Transcribe the whole listing without a single picture.
--- START ---
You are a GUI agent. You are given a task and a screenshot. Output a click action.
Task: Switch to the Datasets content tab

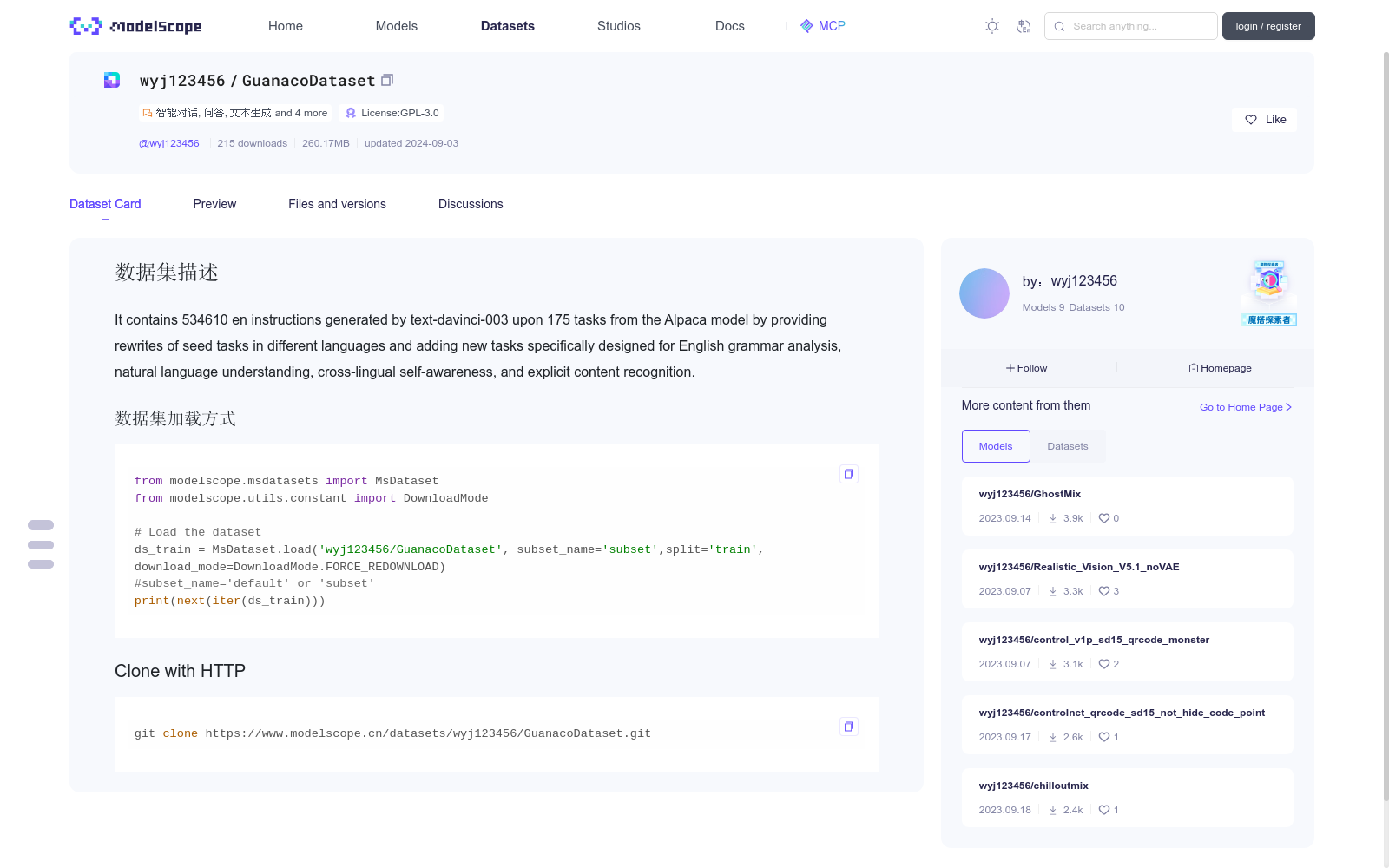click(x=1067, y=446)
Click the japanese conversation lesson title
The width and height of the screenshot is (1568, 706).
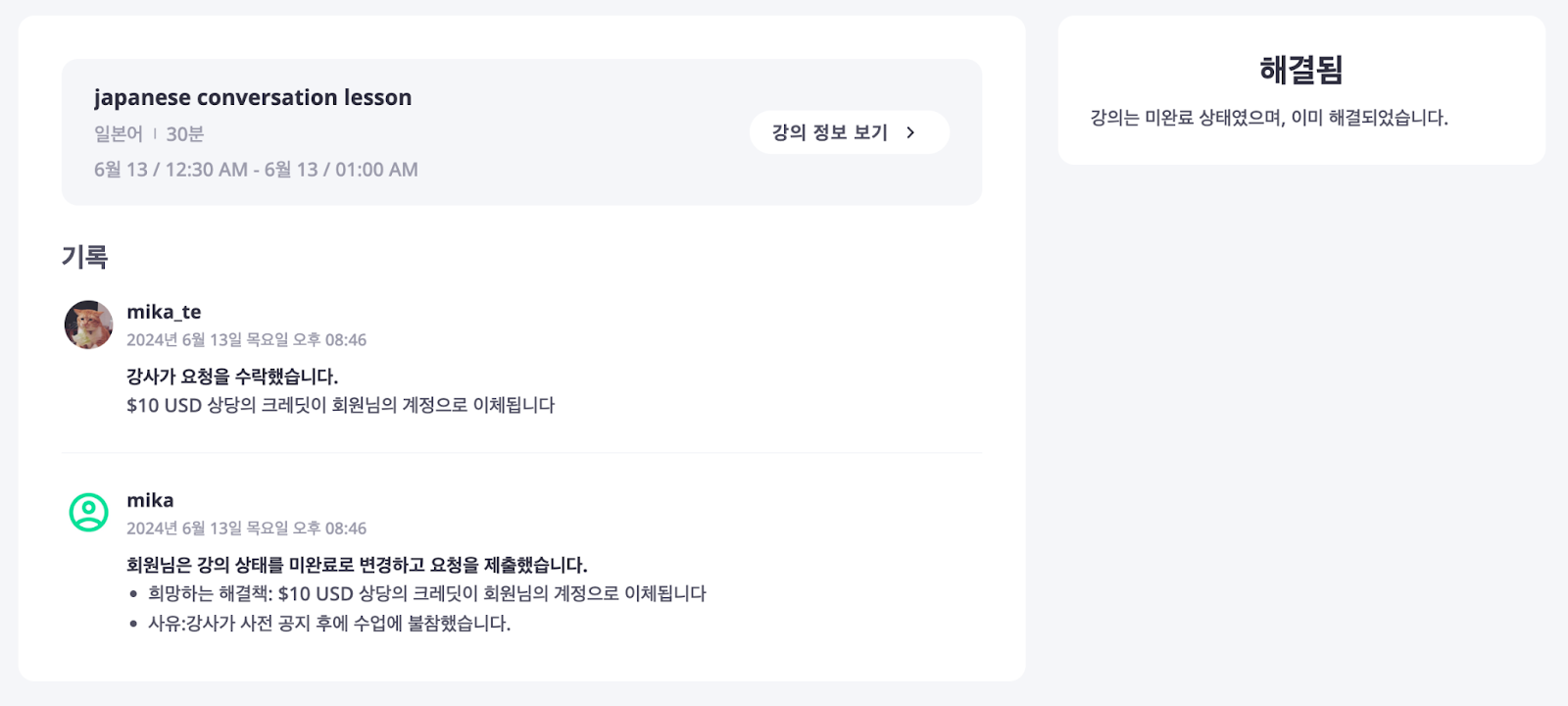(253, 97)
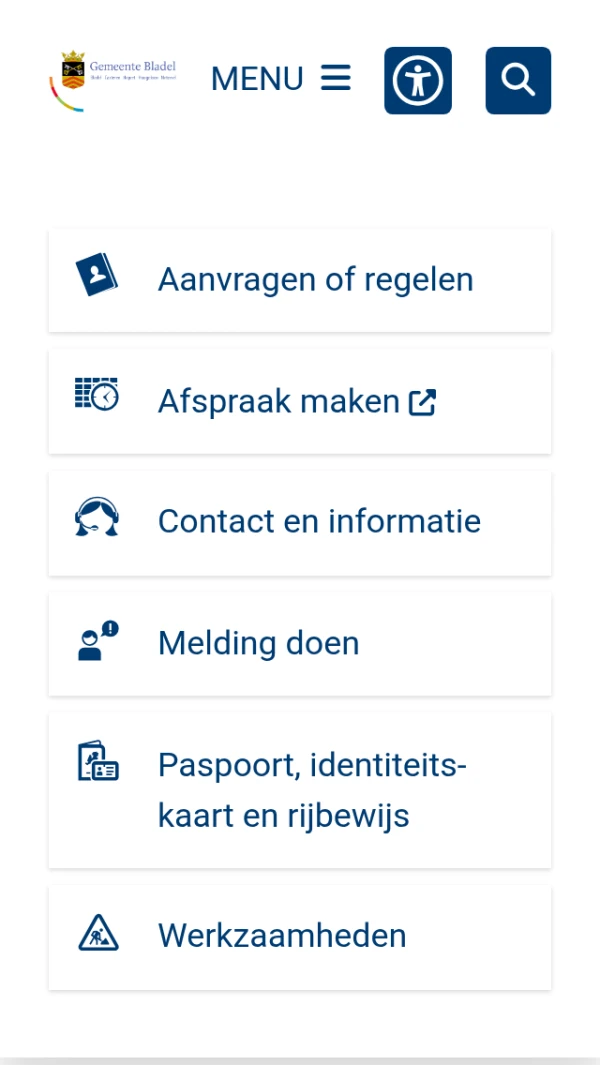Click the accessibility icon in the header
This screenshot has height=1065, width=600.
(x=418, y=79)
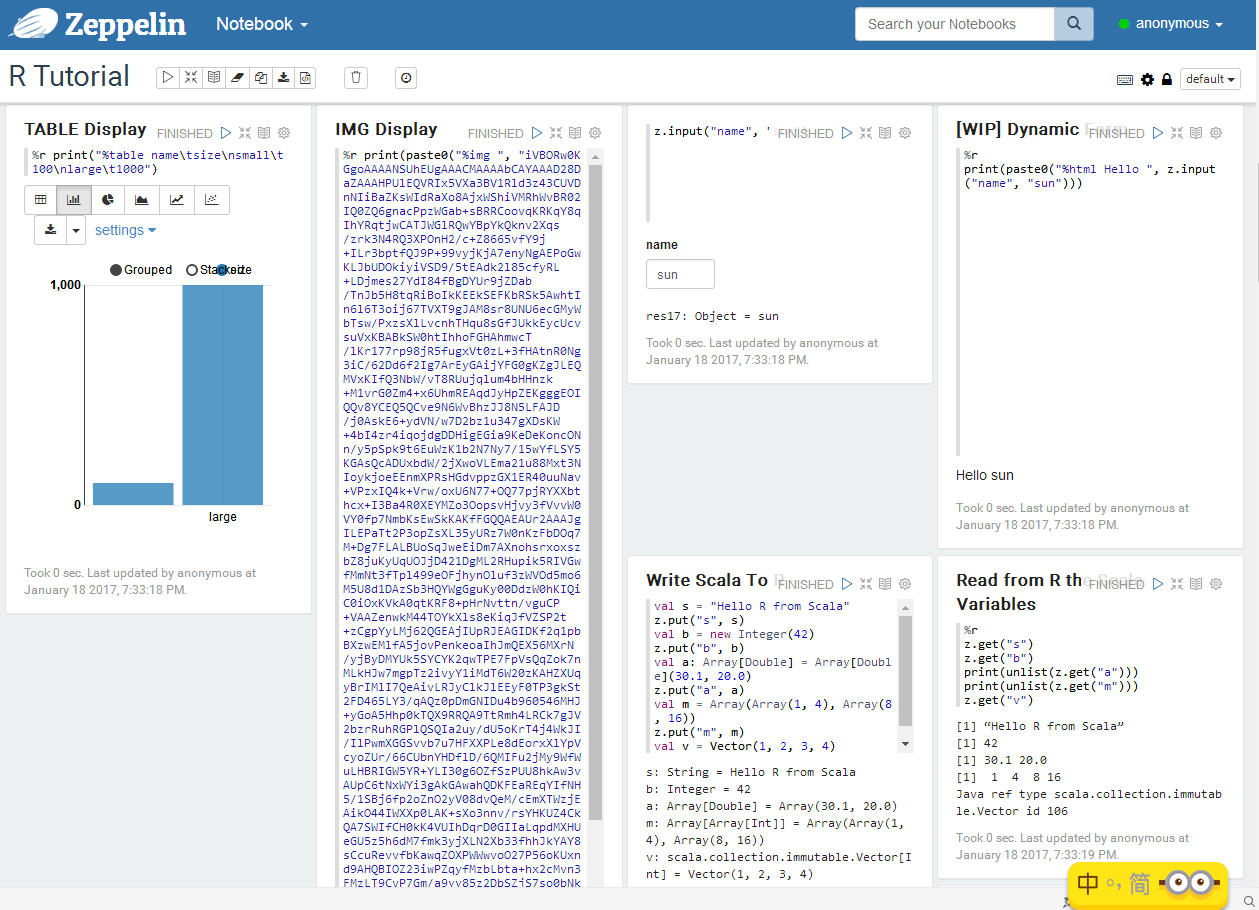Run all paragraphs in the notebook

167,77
--- END ---
THE ANSWER.
You are a GUI agent. You are given a task and a screenshot. Output a click action.
Task: Switch to the Datasets content tab

click(x=1067, y=446)
Click the japanese conversation lesson title
The width and height of the screenshot is (1568, 706).
(253, 97)
Click the accessibility icon in the header
This screenshot has height=1065, width=600.
(x=418, y=79)
Run all paragraphs in the notebook

167,77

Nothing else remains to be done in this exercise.